- Exercise prompt -
Can you lay out the records from the start through the line containing "Looking at the screenshot, I should pos(960,48)." (that line included) as a two-column CSV with the headers instruction and answer, one row per record, where each value sits in a single quoted field and line breaks become spaces?

# start of Dataset

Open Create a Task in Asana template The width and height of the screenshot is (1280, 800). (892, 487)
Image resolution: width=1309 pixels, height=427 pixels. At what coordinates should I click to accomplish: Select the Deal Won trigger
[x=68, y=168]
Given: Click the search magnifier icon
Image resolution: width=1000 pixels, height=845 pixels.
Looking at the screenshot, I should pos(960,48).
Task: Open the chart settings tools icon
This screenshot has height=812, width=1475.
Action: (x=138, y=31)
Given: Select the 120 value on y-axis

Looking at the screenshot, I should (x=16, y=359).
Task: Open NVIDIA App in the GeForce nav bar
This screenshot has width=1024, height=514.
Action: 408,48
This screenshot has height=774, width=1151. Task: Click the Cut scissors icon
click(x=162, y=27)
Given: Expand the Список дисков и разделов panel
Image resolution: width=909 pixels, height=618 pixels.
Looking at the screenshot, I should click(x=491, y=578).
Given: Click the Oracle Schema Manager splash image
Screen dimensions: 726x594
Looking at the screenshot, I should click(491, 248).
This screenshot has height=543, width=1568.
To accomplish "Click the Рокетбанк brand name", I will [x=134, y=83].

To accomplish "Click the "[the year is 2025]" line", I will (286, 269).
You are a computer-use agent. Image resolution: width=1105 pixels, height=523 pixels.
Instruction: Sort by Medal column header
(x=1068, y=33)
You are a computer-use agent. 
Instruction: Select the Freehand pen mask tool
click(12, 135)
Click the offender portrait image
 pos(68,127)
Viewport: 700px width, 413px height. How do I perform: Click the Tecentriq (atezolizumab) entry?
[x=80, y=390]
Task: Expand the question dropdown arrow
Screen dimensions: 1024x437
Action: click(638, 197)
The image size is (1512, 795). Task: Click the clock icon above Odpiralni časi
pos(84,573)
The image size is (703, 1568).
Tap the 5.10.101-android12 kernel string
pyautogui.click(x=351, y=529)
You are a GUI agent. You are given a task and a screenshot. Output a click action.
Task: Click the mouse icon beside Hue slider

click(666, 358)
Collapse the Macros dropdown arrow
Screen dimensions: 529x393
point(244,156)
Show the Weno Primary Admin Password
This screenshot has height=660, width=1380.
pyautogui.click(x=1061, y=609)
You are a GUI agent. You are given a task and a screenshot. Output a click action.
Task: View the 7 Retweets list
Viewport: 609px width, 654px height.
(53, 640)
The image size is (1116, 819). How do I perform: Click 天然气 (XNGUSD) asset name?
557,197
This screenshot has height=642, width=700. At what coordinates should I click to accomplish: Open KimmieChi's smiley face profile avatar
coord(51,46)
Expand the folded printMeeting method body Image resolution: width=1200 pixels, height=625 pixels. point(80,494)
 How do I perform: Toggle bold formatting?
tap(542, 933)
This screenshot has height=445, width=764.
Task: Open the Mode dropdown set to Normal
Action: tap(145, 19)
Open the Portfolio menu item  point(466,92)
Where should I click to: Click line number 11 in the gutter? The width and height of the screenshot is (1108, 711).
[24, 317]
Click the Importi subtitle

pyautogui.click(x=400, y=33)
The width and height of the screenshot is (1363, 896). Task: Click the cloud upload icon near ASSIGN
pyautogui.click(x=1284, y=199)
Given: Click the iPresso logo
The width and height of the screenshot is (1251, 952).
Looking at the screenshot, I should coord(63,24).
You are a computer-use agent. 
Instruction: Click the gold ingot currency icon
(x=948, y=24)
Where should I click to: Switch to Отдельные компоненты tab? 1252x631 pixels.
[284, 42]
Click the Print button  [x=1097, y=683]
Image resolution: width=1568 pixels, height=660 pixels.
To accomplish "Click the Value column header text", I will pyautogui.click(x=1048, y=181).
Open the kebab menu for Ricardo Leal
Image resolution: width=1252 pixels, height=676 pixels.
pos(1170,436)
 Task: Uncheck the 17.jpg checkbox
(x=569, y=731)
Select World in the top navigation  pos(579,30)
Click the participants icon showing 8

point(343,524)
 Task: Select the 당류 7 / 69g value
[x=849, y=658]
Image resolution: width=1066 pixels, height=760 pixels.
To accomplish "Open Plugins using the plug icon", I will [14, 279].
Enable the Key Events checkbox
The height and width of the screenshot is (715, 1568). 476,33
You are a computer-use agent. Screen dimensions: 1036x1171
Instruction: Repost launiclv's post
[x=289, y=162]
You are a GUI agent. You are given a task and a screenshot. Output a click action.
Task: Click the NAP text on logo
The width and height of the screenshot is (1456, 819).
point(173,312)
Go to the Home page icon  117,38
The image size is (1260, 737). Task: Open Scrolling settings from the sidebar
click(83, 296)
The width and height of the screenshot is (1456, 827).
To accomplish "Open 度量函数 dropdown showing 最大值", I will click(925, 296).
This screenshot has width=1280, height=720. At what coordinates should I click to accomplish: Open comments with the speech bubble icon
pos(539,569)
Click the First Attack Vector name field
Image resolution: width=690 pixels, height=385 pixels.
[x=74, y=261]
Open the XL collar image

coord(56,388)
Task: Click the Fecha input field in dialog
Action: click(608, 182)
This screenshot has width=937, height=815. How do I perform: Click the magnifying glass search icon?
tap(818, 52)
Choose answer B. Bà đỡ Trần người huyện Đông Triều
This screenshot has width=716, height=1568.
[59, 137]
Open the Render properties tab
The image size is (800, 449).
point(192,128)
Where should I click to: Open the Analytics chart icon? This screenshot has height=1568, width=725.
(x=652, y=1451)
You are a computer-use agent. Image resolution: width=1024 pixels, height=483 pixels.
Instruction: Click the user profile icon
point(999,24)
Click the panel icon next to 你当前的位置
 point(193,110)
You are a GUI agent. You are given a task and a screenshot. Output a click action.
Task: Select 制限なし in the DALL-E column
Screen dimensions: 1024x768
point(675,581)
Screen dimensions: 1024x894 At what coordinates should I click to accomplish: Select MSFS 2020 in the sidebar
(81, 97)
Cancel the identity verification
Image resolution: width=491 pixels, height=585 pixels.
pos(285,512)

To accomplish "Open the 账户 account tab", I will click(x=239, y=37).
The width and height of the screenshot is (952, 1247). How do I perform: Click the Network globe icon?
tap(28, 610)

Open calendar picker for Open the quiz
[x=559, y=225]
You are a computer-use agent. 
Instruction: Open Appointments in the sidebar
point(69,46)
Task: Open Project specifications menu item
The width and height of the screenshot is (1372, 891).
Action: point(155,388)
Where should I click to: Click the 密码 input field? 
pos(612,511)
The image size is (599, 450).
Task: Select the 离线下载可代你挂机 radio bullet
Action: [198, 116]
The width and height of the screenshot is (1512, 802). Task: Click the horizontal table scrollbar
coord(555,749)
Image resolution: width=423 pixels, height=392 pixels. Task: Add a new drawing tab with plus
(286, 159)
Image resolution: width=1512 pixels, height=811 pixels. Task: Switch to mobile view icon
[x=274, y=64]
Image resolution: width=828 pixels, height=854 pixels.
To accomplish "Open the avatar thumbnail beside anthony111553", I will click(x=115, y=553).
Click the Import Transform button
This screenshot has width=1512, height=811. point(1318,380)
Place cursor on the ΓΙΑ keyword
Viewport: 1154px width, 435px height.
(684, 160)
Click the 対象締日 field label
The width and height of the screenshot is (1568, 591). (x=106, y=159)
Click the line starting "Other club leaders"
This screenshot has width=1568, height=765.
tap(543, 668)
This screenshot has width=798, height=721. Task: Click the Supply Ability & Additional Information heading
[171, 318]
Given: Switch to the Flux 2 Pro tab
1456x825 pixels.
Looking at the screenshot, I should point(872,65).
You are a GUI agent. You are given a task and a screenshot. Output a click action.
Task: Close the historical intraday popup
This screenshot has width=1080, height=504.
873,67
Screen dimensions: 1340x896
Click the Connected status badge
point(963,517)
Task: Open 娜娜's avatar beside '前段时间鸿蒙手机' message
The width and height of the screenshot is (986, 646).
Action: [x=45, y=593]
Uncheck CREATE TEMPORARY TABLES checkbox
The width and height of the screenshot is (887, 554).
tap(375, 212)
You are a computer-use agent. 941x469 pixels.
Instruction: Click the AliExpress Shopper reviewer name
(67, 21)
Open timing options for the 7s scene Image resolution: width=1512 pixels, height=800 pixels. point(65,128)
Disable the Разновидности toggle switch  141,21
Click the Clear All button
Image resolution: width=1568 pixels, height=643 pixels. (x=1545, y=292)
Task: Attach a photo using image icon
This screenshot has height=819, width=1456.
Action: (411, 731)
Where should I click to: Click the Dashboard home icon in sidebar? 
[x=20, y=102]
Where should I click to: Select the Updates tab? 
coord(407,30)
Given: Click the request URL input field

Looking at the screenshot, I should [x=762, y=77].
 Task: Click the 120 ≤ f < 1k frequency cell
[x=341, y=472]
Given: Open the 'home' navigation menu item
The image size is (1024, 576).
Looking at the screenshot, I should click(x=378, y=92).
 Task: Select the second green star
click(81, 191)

# end of Dataset

- Exercise solution -
instruction,answer
"Open Create a Task in Asana template The width and height of the screenshot is (1280, 800).","(892, 487)"
"Image resolution: width=1309 pixels, height=427 pixels. At what coordinates should I click to accomplish: Select the Deal Won trigger","[x=68, y=168]"
"Given: Click the search magnifier icon Image resolution: width=1000 pixels, height=845 pixels.","Looking at the screenshot, I should pos(960,48)."